H.L.Mencken (1880 — 1956), the American journalist and literary critic, was a fine writer, an astute observer of the world around him and engagingly surgical in his observations on the human condition.

Mencken observed that “The saddest life is that of the political aspirant under democracy. His failure is ignominious and his success is disgraceful.” Many of Bob Cheek’s critics and opponents may like to see him in these terms. I don’t see him in that light, not least because he has produced a testament that will certainly outlast him and his critics.

Mencken also declared that “Democracy is the theory that the common people know what they want and deserve to get it good and hard.” He might almost have been referring there to some of the rorts and perks to which Australian politicians have treated themselves from time to time!

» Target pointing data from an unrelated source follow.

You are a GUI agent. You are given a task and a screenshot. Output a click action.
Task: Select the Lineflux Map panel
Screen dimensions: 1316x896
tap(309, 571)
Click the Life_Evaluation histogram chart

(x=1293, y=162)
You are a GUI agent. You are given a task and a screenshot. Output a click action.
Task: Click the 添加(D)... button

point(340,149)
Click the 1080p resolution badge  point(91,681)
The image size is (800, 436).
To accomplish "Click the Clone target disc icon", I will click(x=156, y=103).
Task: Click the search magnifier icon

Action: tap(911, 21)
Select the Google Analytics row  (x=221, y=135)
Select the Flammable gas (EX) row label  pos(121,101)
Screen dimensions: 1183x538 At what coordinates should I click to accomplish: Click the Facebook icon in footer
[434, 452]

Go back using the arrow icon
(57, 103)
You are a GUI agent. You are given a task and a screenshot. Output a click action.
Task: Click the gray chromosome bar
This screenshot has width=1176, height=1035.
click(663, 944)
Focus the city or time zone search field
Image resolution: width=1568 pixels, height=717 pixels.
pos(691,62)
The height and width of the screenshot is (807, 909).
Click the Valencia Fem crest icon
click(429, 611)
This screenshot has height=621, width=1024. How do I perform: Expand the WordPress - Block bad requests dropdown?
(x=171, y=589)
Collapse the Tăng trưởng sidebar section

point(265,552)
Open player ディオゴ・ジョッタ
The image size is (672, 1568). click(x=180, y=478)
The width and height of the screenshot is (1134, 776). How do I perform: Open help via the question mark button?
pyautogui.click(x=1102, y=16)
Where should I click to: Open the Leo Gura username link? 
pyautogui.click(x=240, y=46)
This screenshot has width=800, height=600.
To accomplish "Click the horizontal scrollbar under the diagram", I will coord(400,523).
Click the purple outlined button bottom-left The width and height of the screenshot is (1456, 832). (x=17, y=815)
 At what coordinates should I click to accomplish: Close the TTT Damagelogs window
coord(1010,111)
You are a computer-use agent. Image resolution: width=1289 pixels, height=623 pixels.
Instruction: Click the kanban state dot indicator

I don’t know Bob Cheek well, having only met him about a dozen times over the years but I welcome his book. First, I welcome it because of the contribution it represents to the body of political literature on and in this country.

Back in the mid-1970’s — shortly after I returned from Tasmania from working overseas and in Canberra and Melbourne — I did some work at the University of Tasmania tutoring and lecturing in the Department of Political Science. What impressed me most, in a negative sense, was the paucity of quality texts — biographical, autobiographical, analytical, descriptive etc. — on all or any of the aspects of the Australian political system. I am informed that the improvement in this respect over the ensuing three decades has been modest, at best.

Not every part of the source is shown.